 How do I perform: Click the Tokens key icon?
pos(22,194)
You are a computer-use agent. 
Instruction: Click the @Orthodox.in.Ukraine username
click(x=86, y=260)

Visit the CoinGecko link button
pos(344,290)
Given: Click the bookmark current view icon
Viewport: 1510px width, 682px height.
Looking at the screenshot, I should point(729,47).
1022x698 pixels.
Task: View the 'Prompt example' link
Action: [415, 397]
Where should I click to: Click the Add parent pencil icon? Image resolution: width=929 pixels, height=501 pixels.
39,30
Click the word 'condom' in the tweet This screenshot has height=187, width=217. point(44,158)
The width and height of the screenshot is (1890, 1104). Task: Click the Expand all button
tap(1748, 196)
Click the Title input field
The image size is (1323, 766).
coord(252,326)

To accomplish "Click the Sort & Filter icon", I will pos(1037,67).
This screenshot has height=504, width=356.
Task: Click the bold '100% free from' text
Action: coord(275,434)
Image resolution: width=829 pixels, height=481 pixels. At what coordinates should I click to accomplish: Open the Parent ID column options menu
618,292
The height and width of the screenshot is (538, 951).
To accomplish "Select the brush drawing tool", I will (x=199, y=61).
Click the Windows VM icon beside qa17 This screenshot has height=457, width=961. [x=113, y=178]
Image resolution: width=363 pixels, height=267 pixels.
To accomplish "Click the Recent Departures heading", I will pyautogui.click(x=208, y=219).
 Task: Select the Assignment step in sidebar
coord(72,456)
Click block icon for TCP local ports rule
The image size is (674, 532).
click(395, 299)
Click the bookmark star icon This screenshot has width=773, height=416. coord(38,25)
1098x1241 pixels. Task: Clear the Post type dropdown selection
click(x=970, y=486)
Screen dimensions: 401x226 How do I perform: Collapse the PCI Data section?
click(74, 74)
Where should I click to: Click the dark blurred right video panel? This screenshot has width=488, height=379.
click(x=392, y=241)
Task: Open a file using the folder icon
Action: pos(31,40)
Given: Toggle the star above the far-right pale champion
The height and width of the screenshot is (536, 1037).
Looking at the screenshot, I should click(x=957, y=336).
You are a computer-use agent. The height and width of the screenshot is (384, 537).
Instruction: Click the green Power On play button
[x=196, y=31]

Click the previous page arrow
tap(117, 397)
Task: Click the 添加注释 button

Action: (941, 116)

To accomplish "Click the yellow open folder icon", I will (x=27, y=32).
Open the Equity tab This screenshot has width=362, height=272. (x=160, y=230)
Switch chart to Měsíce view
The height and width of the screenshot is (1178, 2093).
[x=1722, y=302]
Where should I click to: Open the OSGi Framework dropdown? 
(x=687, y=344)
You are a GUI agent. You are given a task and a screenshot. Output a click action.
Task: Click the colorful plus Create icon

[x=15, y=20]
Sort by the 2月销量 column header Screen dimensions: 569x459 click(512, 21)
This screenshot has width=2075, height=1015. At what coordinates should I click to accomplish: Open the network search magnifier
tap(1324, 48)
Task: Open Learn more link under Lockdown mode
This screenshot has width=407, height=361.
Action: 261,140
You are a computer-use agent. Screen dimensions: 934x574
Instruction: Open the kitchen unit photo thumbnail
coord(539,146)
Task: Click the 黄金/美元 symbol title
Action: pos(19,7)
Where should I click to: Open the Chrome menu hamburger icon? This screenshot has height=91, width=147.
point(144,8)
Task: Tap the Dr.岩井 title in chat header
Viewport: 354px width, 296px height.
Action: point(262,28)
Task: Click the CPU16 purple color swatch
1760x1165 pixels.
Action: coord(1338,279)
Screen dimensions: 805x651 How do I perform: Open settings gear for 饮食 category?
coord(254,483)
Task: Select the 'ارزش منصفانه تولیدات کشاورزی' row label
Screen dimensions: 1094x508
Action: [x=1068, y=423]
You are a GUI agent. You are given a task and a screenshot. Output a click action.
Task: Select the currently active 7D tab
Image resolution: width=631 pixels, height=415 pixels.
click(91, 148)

→ **Job**
Retype the records from the first line through the line containing "click(74, 74)", including that line.

→ **Solution**
 How do I perform: Click the Tokens key icon?
pos(22,194)
You are a computer-use agent. 
Instruction: Click the @Orthodox.in.Ukraine username
click(x=86, y=260)

Visit the CoinGecko link button
pos(344,290)
Given: Click the bookmark current view icon
Viewport: 1510px width, 682px height.
Looking at the screenshot, I should point(729,47).
1022x698 pixels.
Task: View the 'Prompt example' link
Action: [415, 397]
Where should I click to: Click the Add parent pencil icon? Image resolution: width=929 pixels, height=501 pixels.
39,30
Click the word 'condom' in the tweet This screenshot has height=187, width=217. point(44,158)
The width and height of the screenshot is (1890, 1104). Task: Click the Expand all button
tap(1748, 196)
Click the Title input field
The image size is (1323, 766).
coord(252,326)

To accomplish "Click the Sort & Filter icon", I will pos(1037,67).
This screenshot has height=504, width=356.
Task: Click the bold '100% free from' text
Action: coord(275,434)
Image resolution: width=829 pixels, height=481 pixels. At what coordinates should I click to accomplish: Open the Parent ID column options menu
618,292
The height and width of the screenshot is (538, 951).
To accomplish "Select the brush drawing tool", I will (x=199, y=61).
Click the Windows VM icon beside qa17 This screenshot has height=457, width=961. [x=113, y=178]
Image resolution: width=363 pixels, height=267 pixels.
To accomplish "Click the Recent Departures heading", I will pyautogui.click(x=208, y=219).
 Task: Select the Assignment step in sidebar
coord(72,456)
Click block icon for TCP local ports rule
The image size is (674, 532).
click(395, 299)
Click the bookmark star icon This screenshot has width=773, height=416. coord(38,25)
1098x1241 pixels. Task: Clear the Post type dropdown selection
click(x=970, y=486)
Screen dimensions: 401x226 How do I perform: Collapse the PCI Data section?
click(74, 74)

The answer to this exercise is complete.